Cette implantation devait lui tenir particulièrement à coeur après l'ouverture médiatisée de la Fondation Vuitton au Bois de Boulogne fin 2014 et ses déconvenues pour un projet de musée sur l'île Seguin en 2005.

Excédé par les lenteurs administratives, l'homme d'affaires avait finalement décidé d'installer sa fondation à Venise, au Palazzo Grassi. Il a ensuite acquis, toujours à Venise, la Pointe de la Douane (ouverte en 2009), puis le Teatrino (ouvert en 2013).

Un axe Paris-Venise

«Je ne me souviens pas avoir claqué la porte, je suis amnésique, le passé ne m'intéresse pas, ce qui m'intéresse c'est aujourd'hui et ce qu'on va faire demain. L'avantage d'un amateur privé un peu fou, enthousiaste, c'est de saisir les occasions quand elles se présentent», a lancé l'homme d'affaires, qui imagine un «projet global» et des «synergies» avec les implantations vénitiennes, sans rien leur enlever.

Le projet architectural, qui sera présenté d'ici quelques mois, a été confié au Japonais Tadao Ando, avec lequel «j'entretiens des liens d'amitié et de complicité», a dit M. Pinault. Ce grand architecte, dont ce sera la première grande réalisation en France, est déjà intervenu sur les trois sites vénitiens et avait été retenu pour le projet avorté de l'île Seguin.

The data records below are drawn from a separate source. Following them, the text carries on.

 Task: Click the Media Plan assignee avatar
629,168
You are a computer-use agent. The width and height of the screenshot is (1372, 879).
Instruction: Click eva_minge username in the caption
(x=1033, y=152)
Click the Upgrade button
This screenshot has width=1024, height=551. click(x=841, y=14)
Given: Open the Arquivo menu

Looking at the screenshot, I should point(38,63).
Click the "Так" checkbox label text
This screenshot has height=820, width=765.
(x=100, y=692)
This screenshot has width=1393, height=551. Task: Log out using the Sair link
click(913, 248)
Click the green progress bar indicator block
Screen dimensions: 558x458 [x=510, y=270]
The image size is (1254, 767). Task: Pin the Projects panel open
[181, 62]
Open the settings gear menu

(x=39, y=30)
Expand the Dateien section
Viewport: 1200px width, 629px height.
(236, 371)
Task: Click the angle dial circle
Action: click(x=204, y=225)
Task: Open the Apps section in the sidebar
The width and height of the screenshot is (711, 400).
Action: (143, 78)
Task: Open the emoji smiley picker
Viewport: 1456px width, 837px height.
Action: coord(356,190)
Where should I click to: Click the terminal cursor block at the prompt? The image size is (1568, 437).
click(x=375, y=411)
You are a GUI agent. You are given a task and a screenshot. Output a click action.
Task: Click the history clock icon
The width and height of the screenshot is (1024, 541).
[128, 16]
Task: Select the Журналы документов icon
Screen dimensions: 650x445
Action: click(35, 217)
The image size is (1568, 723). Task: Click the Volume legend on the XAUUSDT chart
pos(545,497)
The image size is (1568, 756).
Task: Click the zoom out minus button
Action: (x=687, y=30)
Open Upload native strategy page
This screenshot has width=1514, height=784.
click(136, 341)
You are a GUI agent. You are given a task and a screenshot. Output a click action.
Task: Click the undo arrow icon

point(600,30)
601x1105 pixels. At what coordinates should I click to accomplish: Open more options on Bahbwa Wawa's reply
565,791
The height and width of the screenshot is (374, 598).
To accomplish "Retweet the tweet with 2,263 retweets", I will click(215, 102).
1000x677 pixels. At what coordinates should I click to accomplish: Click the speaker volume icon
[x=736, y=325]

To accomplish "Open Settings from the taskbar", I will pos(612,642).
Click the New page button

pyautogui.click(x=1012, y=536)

La Bourse, «un des premiers chefs d'oeuvre d'architecture utopique», selon Jean-Jacques Aillagon, conseiller de François Pinault, est composée d'un grand vide central couvert de la première coupole en fer et fonte de grande portée du début du XIXe siècle, entouré de deux niveaux de galeries. Un auditorium sera créé en sous-sol pour accueillir spectacles, performances, colloques...

Tadao Ando sera assisté d'un architecte en chef des monuments historiques, Pierre-Antoine Gatier, certaines parties du bâtiment étant classées. Lucie Niney et Thibault Marca (agence Nem), qui ont contruit des résidences d'artistes financées par la Fondation Pinault près du Louvre-Lens, seront les architectes d'opération. Les délais sont serrés, les travaux devant commencer en janvier 2017.

Tant Anne Hidalgo que François Pinault ont insisté sur l'emplacement exceptionnel de la Bourse de commerce, à deux pas du Louvre, du Centre Pompidou, des galeries du Marais et du pôle de transport de Châtelet-les Halles où transitent chaque jour 750 000 voyageurs.

Selon l'homme d'affaires, le musée, dont le conseil d'orientation sera présidé M. Aillagon, ex-ministre de la Culture, portera «une attention particulière à ceux qui sont habituellement éloignés de la fréquentation de l'art contemporain».

La Bourse de commerce était la propriété de la Chambre de commerce et d'industrie (CCI) de Paris-Île-de-France avec laquelle la Ville a procédé à un échange foncier.